#### RECORD EXTRACTS:
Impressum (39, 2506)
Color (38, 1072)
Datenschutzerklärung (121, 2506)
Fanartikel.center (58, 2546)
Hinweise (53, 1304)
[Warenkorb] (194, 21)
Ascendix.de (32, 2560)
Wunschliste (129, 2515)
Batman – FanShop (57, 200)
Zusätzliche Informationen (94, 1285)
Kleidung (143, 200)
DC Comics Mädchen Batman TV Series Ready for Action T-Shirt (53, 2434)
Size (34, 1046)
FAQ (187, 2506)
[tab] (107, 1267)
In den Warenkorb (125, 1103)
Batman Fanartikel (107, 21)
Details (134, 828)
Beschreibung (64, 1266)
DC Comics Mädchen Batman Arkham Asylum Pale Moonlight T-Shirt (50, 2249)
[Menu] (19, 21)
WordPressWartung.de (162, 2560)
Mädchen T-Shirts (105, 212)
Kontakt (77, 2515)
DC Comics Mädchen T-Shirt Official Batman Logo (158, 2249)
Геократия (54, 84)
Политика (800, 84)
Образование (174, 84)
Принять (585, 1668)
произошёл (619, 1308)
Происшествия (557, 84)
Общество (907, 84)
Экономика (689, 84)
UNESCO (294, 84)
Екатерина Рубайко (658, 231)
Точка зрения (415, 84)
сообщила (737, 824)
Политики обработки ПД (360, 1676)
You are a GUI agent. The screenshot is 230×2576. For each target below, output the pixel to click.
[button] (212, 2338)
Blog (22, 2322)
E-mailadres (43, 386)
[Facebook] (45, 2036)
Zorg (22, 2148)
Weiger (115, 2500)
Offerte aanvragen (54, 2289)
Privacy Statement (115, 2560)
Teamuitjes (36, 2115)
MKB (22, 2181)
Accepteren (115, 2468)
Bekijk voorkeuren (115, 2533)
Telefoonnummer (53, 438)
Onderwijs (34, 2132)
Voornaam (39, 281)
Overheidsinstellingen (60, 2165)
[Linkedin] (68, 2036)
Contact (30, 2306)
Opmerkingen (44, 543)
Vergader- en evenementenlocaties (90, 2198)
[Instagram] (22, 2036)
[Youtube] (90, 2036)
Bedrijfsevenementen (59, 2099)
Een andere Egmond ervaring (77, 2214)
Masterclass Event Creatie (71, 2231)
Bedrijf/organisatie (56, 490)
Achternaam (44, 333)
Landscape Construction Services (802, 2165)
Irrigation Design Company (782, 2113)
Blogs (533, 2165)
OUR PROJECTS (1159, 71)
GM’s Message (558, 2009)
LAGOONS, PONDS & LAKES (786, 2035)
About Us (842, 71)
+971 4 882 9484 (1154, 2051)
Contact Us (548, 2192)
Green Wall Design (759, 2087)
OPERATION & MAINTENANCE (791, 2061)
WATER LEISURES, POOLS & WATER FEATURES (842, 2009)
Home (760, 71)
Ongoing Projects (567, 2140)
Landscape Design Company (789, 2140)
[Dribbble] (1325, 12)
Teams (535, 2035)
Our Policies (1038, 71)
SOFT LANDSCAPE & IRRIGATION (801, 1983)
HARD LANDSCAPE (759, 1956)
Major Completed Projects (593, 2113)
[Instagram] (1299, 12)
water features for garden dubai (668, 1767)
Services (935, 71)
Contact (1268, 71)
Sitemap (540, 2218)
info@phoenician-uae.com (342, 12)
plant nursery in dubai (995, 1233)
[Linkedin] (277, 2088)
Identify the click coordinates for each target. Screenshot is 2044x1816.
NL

#### WHAT YOU SHOULD DO:
Retype each of the preceding records exactly as printed.

#### ANSWER TO THIS EXERCISE:
Impressum (39, 2506)
Color (38, 1072)
Datenschutzerklärung (121, 2506)
Fanartikel.center (58, 2546)
Hinweise (53, 1304)
[Warenkorb] (194, 21)
Ascendix.de (32, 2560)
Wunschliste (129, 2515)
Batman – FanShop (57, 200)
Zusätzliche Informationen (94, 1285)
Kleidung (143, 200)
DC Comics Mädchen Batman TV Series Ready for Action T-Shirt (53, 2434)
Size (34, 1046)
FAQ (187, 2506)
[tab] (107, 1267)
In den Warenkorb (125, 1103)
Batman Fanartikel (107, 21)
Details (134, 828)
Beschreibung (64, 1266)
DC Comics Mädchen Batman Arkham Asylum Pale Moonlight T-Shirt (50, 2249)
[Menu] (19, 21)
WordPressWartung.de (162, 2560)
Mädchen T-Shirts (105, 212)
Kontakt (77, 2515)
DC Comics Mädchen T-Shirt Official Batman Logo (158, 2249)
Геократия (54, 84)
Политика (800, 84)
Образование (174, 84)
Принять (585, 1668)
произошёл (619, 1308)
Происшествия (557, 84)
Общество (907, 84)
Экономика (689, 84)
UNESCO (294, 84)
Екатерина Рубайко (658, 231)
Точка зрения (415, 84)
сообщила (737, 824)
Политики обработки ПД (360, 1676)
You are a GUI agent. The screenshot is 230×2576. For each target below, output the pixel to click.
[button] (212, 2338)
Blog (22, 2322)
E-mailadres (43, 386)
[Facebook] (45, 2036)
Zorg (22, 2148)
Weiger (115, 2500)
Offerte aanvragen (54, 2289)
Privacy Statement (115, 2560)
Teamuitjes (36, 2115)
MKB (22, 2181)
Accepteren (115, 2468)
Bekijk voorkeuren (115, 2533)
Telefoonnummer (53, 438)
Onderwijs (34, 2132)
Voornaam (39, 281)
Overheidsinstellingen (60, 2165)
[Linkedin] (68, 2036)
Contact (30, 2306)
Opmerkingen (44, 543)
Vergader- en evenementenlocaties (90, 2198)
[Instagram] (22, 2036)
[Youtube] (90, 2036)
Bedrijfsevenementen (59, 2099)
Een andere Egmond ervaring (77, 2214)
Masterclass Event Creatie (71, 2231)
Bedrijf/organisatie (56, 490)
Achternaam (44, 333)
Landscape Construction Services (802, 2165)
Irrigation Design Company (782, 2113)
Blogs (533, 2165)
OUR PROJECTS (1159, 71)
GM’s Message (558, 2009)
LAGOONS, PONDS & LAKES (786, 2035)
About Us (842, 71)
+971 4 882 9484 (1154, 2051)
Contact Us (548, 2192)
Green Wall Design (759, 2087)
OPERATION & MAINTENANCE (791, 2061)
WATER LEISURES, POOLS & WATER FEATURES (842, 2009)
Home (760, 71)
Ongoing Projects (567, 2140)
Landscape Design Company (789, 2140)
[Dribbble] (1325, 12)
Teams (535, 2035)
Our Policies (1038, 71)
SOFT LANDSCAPE & IRRIGATION (801, 1983)
HARD LANDSCAPE (759, 1956)
Major Completed Projects (593, 2113)
[Instagram] (1299, 12)
water features for garden dubai (668, 1767)
Services (935, 71)
Contact (1268, 71)
Sitemap (540, 2218)
info@phoenician-uae.com (342, 12)
plant nursery in dubai (995, 1233)
[Linkedin] (277, 2088)
Identify the click coordinates for each target. Screenshot is 2044x1816.
NL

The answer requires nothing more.